Vote ratios in general (eg "likes" / "total" or "likes"/"dislikes" etc.) are indicative of the "quality" of a movie (note the quotes around quality...), whereby the number of votes (and of views) is indicative of the notoriety ("name recognition" etc.) of a movie.
statistical representativity
Very small vote and/or view counts are to be handled carefully because they introduce much volatility in the rating. Phrased otherwise, small samples make for not so statically representative ratings.
trends (the time variable)
At the risk of complicating the model, consider keeping [some] record of when votes/view happened, to allow identifying "hot" (and "cooling") movies in the collection. This info may inform the rating logic, but also may be used to direct the users towards currently hot items. BTW, hence feeding the bandwagon effect mentioned :-( but also, increasing the voting sample size :-).

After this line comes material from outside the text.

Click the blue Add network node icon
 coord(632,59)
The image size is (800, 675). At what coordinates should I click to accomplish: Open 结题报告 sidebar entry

All these considerations suggest caution in implementing this rating system. It also hints at the likely need of including statistics about the complete set of movies into the rating formula for an individual movie. In other words, do not rate a given movie solely on the basis of the its own vote/view counts but also on say the average vote counts a move receives, the maximum view a movie page gets etc. In fact, an iterative process, whereby movies are [roughly] ranked at first and then the ranking is recalculated by using the statistics of groups of movies similarly rated may provide a better system (provided the formulas are "fair" and somehow converge)
A standard trick is to start with a neutral baseline: say 10 likes and 10 dislikes that gives a score of 1. The first few votes don't change the ratio too much, but as votes accumulate, the baseline is overwhelmed. The exact choice of the baseline values will influence the rating of a new movie (the two values don't have to be equal), and how many votes are needed to change the rating substantially.